◆ **TEXTO DE LEITURA**:
     A mudança deve começar pela educação rural.
     Quando trabalhei no Programa de Apoio ao Dirigente Municipal de Educação, PRADIME, do MEC, fui encarregado de fazer um levantamento da infraestrutura das escolas em todo o Brasil, a partir de dados do INEP e fiquei surpreso com a precariedade das escolas rurais e a falta de programas nessa área.

     Os resultados da educação rural são sempre muito piores do que das escolas urbanas, em todo o país. Regiões com maior população rural, como o norte e o nordeste, tem indicadores piores na educação, justamente como reflexo da grande incidência de escolas rurais, o que gera conclusões equivocadas, dentre elas a de que a educação no nordeste é pior. Não é. A educação rural é pior e não há propostas para melhorá-la.

(Itens armazenados)
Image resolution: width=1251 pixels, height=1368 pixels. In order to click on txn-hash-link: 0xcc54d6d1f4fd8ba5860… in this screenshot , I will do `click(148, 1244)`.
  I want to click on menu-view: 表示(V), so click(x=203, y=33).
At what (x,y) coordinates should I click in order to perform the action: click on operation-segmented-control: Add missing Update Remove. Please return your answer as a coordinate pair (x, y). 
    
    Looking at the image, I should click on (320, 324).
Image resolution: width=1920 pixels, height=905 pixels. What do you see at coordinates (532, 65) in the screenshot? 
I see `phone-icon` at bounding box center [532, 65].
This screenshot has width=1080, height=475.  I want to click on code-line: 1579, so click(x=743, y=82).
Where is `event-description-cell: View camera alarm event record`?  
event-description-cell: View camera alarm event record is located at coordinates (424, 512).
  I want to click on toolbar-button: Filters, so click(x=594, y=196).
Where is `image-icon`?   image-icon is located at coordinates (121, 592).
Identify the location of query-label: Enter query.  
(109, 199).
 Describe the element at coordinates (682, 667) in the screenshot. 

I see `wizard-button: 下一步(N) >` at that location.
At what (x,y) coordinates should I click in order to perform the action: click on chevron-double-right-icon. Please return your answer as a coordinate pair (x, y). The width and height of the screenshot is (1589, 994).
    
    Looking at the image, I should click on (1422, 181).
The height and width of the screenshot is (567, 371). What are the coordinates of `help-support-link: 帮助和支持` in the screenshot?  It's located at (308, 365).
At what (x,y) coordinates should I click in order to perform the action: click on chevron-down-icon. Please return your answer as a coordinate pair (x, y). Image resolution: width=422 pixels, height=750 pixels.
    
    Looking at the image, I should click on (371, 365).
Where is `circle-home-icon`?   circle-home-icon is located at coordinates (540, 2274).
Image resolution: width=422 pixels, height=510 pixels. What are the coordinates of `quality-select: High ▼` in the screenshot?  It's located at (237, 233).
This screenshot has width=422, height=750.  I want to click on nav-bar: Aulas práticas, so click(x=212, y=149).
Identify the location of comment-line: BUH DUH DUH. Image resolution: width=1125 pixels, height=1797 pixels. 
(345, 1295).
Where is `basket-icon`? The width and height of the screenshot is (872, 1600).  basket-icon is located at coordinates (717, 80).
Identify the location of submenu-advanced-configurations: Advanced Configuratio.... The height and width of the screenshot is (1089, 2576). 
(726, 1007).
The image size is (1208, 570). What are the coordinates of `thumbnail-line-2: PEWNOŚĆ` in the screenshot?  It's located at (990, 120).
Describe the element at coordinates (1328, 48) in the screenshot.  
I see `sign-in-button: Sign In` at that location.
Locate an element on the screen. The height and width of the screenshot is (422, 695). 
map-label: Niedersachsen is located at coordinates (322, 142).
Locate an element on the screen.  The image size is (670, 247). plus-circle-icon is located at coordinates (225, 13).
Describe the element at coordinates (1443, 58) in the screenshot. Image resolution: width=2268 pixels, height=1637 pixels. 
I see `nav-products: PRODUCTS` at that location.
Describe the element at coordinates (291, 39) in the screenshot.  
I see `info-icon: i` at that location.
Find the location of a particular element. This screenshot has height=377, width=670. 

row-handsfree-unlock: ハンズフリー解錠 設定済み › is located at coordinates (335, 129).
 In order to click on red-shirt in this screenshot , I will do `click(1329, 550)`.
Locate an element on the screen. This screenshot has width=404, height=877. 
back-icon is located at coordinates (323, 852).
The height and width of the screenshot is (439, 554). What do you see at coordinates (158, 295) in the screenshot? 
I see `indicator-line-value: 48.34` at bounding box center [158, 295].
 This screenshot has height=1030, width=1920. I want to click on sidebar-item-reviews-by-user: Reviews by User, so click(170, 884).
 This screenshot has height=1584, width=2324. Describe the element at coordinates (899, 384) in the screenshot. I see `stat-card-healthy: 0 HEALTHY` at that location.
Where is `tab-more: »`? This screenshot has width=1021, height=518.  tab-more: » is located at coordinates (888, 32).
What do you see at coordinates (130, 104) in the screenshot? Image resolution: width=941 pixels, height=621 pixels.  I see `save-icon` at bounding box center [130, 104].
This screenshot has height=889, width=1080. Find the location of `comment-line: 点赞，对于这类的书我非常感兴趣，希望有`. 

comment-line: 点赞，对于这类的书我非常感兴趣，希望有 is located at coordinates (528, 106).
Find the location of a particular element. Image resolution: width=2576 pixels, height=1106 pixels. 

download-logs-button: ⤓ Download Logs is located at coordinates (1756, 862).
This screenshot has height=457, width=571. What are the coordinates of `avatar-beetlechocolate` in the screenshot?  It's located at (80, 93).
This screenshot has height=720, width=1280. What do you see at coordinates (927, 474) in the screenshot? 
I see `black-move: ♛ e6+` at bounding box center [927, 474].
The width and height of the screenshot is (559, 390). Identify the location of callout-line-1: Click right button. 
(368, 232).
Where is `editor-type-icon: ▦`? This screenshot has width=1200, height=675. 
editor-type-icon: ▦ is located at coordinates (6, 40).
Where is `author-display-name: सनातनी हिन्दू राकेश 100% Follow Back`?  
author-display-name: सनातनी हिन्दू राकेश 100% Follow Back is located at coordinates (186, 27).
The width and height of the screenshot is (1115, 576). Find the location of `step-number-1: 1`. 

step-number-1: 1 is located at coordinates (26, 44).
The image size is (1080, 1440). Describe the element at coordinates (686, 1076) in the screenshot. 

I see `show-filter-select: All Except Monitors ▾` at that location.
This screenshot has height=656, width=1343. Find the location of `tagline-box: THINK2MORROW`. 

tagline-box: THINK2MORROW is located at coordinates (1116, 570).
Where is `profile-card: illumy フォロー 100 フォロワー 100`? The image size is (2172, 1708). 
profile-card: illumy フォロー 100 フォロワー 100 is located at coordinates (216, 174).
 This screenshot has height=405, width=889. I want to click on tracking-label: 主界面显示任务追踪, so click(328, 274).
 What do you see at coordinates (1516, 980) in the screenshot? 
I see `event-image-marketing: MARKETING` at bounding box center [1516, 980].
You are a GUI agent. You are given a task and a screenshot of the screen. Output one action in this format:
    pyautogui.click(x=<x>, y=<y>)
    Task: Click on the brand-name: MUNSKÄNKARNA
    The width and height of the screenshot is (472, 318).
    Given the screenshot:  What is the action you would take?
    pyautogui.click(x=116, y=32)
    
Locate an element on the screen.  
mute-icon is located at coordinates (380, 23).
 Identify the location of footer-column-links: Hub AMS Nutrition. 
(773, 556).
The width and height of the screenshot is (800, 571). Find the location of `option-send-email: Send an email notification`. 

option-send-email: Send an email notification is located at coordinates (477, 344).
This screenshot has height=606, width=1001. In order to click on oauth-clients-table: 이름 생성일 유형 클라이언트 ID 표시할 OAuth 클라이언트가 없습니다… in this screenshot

◆ **OBJETIVO DO EXERCÍCIO**: Transcreva literalmente o trecho do texto sobre a educação rural que começa em "Quando trabalhei no Programa" e termina em "programas nessa área.". As linhas não têm relação com o texto sobre a educação rural.

◆ **RESPOSTA**:
Quando trabalhei no Programa de Apoio ao Dirigente Municipal de Educação, PRADIME, do MEC, fui encarregado de fazer um levantamento da infraestrutura das escolas em todo o Brasil, a partir de dados do INEP e fiquei surpreso com a precariedade das escolas rurais e a falta de programas nessa área.